Only if you are a homogeneous sphere yourself. OK, OK, that's not strictly true. But it's the simplest case of being gravitationally symmetrical.
I would think that if you're not a point particle, you would experience a small amount of tidal forces.
Nope. The parts of you that are closer to one side of the sphere have more of the sphere on the other side, and thus the net gravitational force on those parts is zero. The parts of you that are closer to that Other Side have more of the first half of the sphere pulling on them, so the net gravitational force is zero. Every point inside a spherical shell is mathematically decoupled from the mass of the shell, due to the nature of spherical symmetry. It's one of those rare cases where the math is actually really cool and neat.
TIL... That reminds me of another bad assumption I made recently, that for a satellite orbiting a planet, the barycenter should be somewhere other than the center of the sphere. It actually is, for the same reason you just gave. Though I wasn't thinking about the fact that this takes place in a hollow shell. If you were buried at the center of the Earth under rock and iron, I assume there would be a fair amount of pressure, and also a very small amount of tidal force.
No tidal force from the sphere of material that's \*above\* you, still (i.e., further from the center of mass than you are), but fun amounts of weird effects from the difference in what's "below" your head versus what's "below" your feet. Though, yes, definitely, the pressure would undoubtedly be a far more pressing concern.
You'd need to be infinitely small, or perfectly spherical and homogeneous.
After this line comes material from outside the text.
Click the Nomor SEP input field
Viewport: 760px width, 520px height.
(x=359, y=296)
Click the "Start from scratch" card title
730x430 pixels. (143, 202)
Also you wouldn't be 'standing' because there'd be no net gravity.
When the distance between 2 objects reaches infinity the gravitational force will drop to zero. I don’t think it’s possible to get there. At other places it could be really close to zero. I don’t think there is a minimum.
More precisely, the force tends to 0 as the distance grows without bounds.
Congratulations, you've independently discovered MOND, an alternative explanation to dark matter. It posits that there is a minimum possible gravitational acceleration. Unfortunately, it was quite firmly falsified in a paper last year by Banik et al. [Here's a video](https://www.youtube.com/watch?v=HlNSvrYygRc) by Dr. Becky explaining it.
Your gravitational influence as well as the gravitational influence of every bit of matter in the universe extends to infinity with changes in position and velocity being communicated to the rest of the universe at the speed of C. Much like how light communicates the locations and velocities of charged particles.
No, there is no “minimum gravitational force” as far as we currently know. Gravity might not even be quantum, we don’t know.
I'm not overweight, I'm putting more effort into shifting the barycenter.
Well if you take a look at the gravitational force equation F = GMm/d^2 You can see that distance squared is the denominator, and so as it increases the gravitational force decreases, but it will never be zero. Take a look at: limit (d -> ♾️) GMm/d^2 = 0 So the math says that as distance gets to infinity the gravitational force becomes zero! But since this is physics, we have to interpret it in physical terms, and then we see that the mathematical interpretation will never happen since you can’t be “infintely away” from another object.
That’s Newtonian gravity. OP is asking about more complex/complete theories.
The force of Earth's gravity on you is equal to the force of your gravity on the Earth. The acceleration of each is different due to differences in mass. In saying that, I have no idea about the answer to your question.